## ASSIGNED TASK
Copy the lines below exactly, starting at the line that contains "994x693 pixels." and stopping after the last line, and include no other lines.

(Collected data entries)
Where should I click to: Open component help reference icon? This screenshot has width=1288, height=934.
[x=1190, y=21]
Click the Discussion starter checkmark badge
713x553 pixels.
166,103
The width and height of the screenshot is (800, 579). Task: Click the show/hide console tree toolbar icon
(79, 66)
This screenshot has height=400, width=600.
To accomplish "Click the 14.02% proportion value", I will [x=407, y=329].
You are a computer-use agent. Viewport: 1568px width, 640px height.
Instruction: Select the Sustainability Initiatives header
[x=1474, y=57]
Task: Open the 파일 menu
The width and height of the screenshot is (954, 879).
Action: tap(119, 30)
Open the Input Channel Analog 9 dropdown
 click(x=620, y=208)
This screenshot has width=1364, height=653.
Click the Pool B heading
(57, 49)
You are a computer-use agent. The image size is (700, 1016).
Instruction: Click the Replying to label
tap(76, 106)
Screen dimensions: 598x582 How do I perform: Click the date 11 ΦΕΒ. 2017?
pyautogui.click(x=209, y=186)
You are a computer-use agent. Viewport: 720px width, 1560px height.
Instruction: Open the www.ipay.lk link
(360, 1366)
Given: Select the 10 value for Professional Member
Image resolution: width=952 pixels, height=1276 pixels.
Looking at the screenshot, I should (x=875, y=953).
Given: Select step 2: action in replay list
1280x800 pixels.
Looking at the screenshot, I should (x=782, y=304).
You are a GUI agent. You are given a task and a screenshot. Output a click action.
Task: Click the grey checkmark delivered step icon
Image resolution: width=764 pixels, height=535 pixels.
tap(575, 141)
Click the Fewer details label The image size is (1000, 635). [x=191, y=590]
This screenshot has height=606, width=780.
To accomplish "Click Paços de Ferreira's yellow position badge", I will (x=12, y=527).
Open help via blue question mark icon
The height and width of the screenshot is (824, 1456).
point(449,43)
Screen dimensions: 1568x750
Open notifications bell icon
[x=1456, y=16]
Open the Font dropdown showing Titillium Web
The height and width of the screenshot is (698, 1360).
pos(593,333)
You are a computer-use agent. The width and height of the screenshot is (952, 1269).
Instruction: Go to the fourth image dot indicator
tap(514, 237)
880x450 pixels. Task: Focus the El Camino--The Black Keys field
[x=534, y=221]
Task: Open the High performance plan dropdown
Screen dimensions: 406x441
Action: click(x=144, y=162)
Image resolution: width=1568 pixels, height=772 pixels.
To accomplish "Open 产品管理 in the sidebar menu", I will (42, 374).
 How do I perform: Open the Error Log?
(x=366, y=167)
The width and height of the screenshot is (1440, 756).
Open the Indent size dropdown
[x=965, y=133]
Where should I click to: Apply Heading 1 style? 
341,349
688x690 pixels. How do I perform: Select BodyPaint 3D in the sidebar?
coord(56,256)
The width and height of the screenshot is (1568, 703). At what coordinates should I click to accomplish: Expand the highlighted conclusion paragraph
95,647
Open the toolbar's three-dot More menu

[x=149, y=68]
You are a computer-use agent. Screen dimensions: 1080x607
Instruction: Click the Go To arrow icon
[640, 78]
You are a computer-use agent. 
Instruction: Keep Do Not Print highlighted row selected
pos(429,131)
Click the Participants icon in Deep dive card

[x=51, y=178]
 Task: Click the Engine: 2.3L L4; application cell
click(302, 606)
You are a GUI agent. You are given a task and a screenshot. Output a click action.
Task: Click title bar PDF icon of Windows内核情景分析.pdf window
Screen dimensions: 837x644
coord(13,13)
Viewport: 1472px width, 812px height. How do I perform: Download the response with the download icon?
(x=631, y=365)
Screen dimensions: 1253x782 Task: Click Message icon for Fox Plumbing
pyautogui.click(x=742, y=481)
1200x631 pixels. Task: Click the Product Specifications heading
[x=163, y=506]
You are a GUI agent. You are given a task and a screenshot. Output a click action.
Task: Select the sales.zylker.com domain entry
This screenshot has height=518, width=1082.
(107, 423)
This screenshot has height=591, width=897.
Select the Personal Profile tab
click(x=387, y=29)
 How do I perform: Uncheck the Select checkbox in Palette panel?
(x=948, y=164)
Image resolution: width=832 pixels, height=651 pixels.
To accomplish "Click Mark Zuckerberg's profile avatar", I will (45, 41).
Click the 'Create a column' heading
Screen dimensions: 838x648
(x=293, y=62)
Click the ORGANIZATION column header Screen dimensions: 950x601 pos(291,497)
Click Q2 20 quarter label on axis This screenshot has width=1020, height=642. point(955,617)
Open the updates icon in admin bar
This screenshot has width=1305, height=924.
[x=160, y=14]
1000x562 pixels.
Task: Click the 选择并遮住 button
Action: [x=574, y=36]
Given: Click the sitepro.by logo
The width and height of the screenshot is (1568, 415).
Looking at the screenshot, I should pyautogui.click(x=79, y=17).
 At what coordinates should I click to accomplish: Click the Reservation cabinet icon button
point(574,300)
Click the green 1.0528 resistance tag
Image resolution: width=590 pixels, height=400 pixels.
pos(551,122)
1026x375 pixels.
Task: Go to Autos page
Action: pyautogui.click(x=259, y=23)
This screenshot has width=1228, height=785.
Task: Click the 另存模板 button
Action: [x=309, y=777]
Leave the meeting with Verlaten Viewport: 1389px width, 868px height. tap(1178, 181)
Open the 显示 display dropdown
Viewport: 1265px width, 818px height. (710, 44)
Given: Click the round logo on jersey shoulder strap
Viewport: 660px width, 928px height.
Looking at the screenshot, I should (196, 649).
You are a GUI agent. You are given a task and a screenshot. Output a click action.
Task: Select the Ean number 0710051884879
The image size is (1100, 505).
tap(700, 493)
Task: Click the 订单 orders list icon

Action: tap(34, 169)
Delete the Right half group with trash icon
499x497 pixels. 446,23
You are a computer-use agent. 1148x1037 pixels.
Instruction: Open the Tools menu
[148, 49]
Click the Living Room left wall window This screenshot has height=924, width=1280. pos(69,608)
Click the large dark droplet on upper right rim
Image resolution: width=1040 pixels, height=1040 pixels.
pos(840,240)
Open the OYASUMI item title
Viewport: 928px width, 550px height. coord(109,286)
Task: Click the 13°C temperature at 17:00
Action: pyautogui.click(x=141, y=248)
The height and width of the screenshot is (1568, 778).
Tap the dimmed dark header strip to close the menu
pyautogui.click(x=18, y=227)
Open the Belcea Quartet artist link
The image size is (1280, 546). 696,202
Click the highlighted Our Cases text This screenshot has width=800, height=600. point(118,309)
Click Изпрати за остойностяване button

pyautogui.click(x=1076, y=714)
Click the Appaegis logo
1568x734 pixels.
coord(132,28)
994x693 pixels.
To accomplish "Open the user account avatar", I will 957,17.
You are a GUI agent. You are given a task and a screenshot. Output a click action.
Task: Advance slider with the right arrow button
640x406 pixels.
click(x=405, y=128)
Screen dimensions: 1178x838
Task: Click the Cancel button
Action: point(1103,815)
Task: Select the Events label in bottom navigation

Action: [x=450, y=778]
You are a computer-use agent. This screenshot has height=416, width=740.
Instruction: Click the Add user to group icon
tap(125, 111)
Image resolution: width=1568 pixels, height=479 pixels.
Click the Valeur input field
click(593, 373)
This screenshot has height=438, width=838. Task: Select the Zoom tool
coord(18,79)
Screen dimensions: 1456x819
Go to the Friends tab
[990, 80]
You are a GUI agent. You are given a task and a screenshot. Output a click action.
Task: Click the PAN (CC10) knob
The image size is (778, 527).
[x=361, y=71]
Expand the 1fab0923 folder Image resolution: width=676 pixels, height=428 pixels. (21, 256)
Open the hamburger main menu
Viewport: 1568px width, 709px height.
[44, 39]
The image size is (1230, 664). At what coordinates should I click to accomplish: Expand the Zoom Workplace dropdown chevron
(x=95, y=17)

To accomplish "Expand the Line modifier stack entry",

## EXERCISE SOLUTION
994x693 pixels.
To accomplish "Open the user account avatar", I will 957,17.
You are a GUI agent. You are given a task and a screenshot. Output a click action.
Task: Advance slider with the right arrow button
640x406 pixels.
click(x=405, y=128)
Screen dimensions: 1178x838
Task: Click the Cancel button
Action: point(1103,815)
Task: Select the Events label in bottom navigation

Action: [x=450, y=778]
You are a computer-use agent. This screenshot has height=416, width=740.
Instruction: Click the Add user to group icon
tap(125, 111)
Image resolution: width=1568 pixels, height=479 pixels.
Click the Valeur input field
click(593, 373)
This screenshot has height=438, width=838. Task: Select the Zoom tool
coord(18,79)
Screen dimensions: 1456x819
Go to the Friends tab
[990, 80]
You are a GUI agent. You are given a task and a screenshot. Output a click action.
Task: Click the PAN (CC10) knob
The image size is (778, 527).
[x=361, y=71]
Expand the 1fab0923 folder Image resolution: width=676 pixels, height=428 pixels. (21, 256)
Open the hamburger main menu
Viewport: 1568px width, 709px height.
[44, 39]
The image size is (1230, 664). At what coordinates should I click to accomplish: Expand the Zoom Workplace dropdown chevron
(x=95, y=17)

To accomplish "Expand the Line modifier stack entry",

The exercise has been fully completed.